__Problem description__.
Return every line in the entries below where the word "with" shows up.

__Source data__.

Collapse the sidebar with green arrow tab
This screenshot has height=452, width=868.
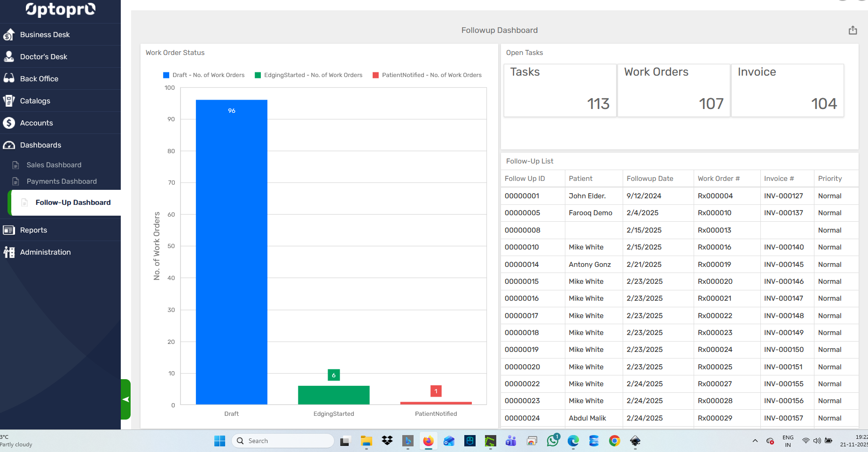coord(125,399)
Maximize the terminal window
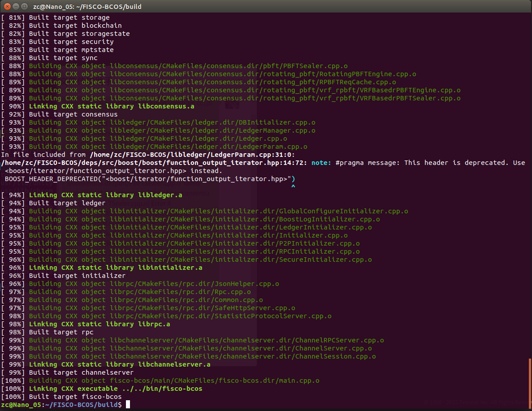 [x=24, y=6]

---

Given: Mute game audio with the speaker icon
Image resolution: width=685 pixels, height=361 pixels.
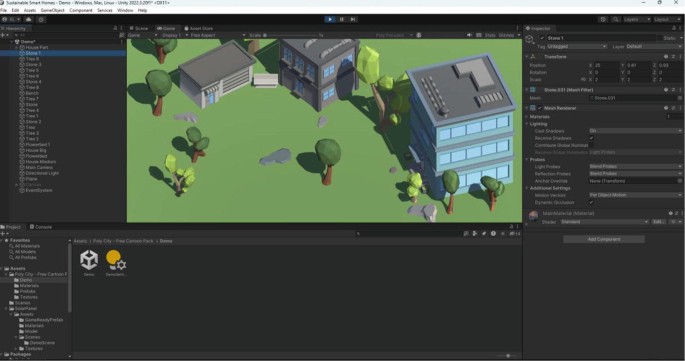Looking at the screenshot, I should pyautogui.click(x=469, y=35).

---

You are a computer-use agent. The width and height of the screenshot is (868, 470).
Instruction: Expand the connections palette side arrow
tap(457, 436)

__Result below__.
Collapse the sidebar with green arrow tab
Given: Mute game audio with the speaker icon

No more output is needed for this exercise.